Kerjakan berikut ini:
A - Menurut potongan dokumen, tanggal berapa tarif resiprokal AS mulai berlaku?
B - Tentukan apakah tiap pernyataan berikut sesuai dengan potongan dokumen. Jawab ya atau tidak, lalu kutip kata-kata penentunya dari potongan dokumen: (i) Indonesia memilih membalas tarif AS dengan tindakan serupa. (ii) Defisit perdagangan yang disebutkan saat ini mencapai US$18 miliar. (iii) Indonesia akan menawarkan penurunan tarif dalam negosiasi.
C - Sebutkan semua kategori dan komoditas yang dikecualikan dari tarif resiprokal menurut potongan dokumen.

Potongan dokumen:

______

JAKARTA – Pemerintah Indonesia tengah merumuskan langkah strategis merespons kebijakan tarif resiprokal yang diberlakukan oleh Amerika Serikat (AS).

Melalui koordinasi lintas kementerian dan lembaga, serta komunikasi intensif dengan United States Trade Representative (USTR), U.S. Chamber of Commerce, dan para mitra dagang lainnya, Indonesia menegaskan akan memilih jalur diplomasi dibanding retaliasi atau langkah balasan.

Tarif resiprokal akan mulai berlaku pada 9 April 2025, menyasar sejumlah produk impor ke AS. Namun ada pengecualian untuk sejumlah kategori seperti barang medis, kemanusiaan, dan komoditas strategis seperti baja, aluminium, semikonduktor, serta energi dan mineral yang tidak tersedia di AS.

Alih-alih membalas kebijakan tarif dengan tindakan serupa, Indonesia menyusun proposal negosiasi yang berfokus pada relaksasi Pajak Penghasilan (PPh) dan Pajak Pertambahan Nilai (PPN) untuk produk tertentu. Proposal ini juga mencakup rencana peningkatan pembelian produk asal AS guna mengurangi defisit perdagangan yang saat ini mencapai US$18 miliar.

Airlangga Hartarto, Menteri Koordinator Bidang Perekonomian RI, menyampaikan tarif impor Indonesia terhadap produk-produk asal AS, seperti gandum dan kedelai, sudah tergolong rendah, bahkan nol persen untuk beberapa komoditas.

Oleh karena itu Indonesia, kata Airlangga, tidak akan menawarkan penurunan tarif sebagai bagian dari negosiasi, namun memilih pendekatan yang lebih strategis dan berbasis win-win solution.

______

Data yang diberikan:
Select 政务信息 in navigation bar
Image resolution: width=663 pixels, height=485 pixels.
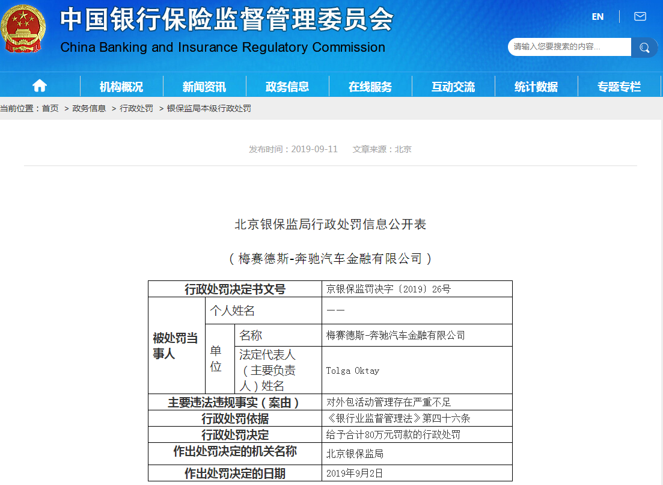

______

Jawaban per tugas:
A - 9 April 2025.

B -
(i) Tidak. "Indonesia menegaskan akan memilih jalur diplomasi dibanding retaliasi atau langkah balasan."
(ii) Ya. "defisit perdagangan yang saat ini mencapai US$18 miliar."
(iii) Tidak. "tidak akan menawarkan penurunan tarif sebagai bagian dari negosiasi."

C -
- barang medis
- kemanusiaan
- baja
- aluminium
- semikonduktor
- energi dan mineral yang tidak tersedia di AS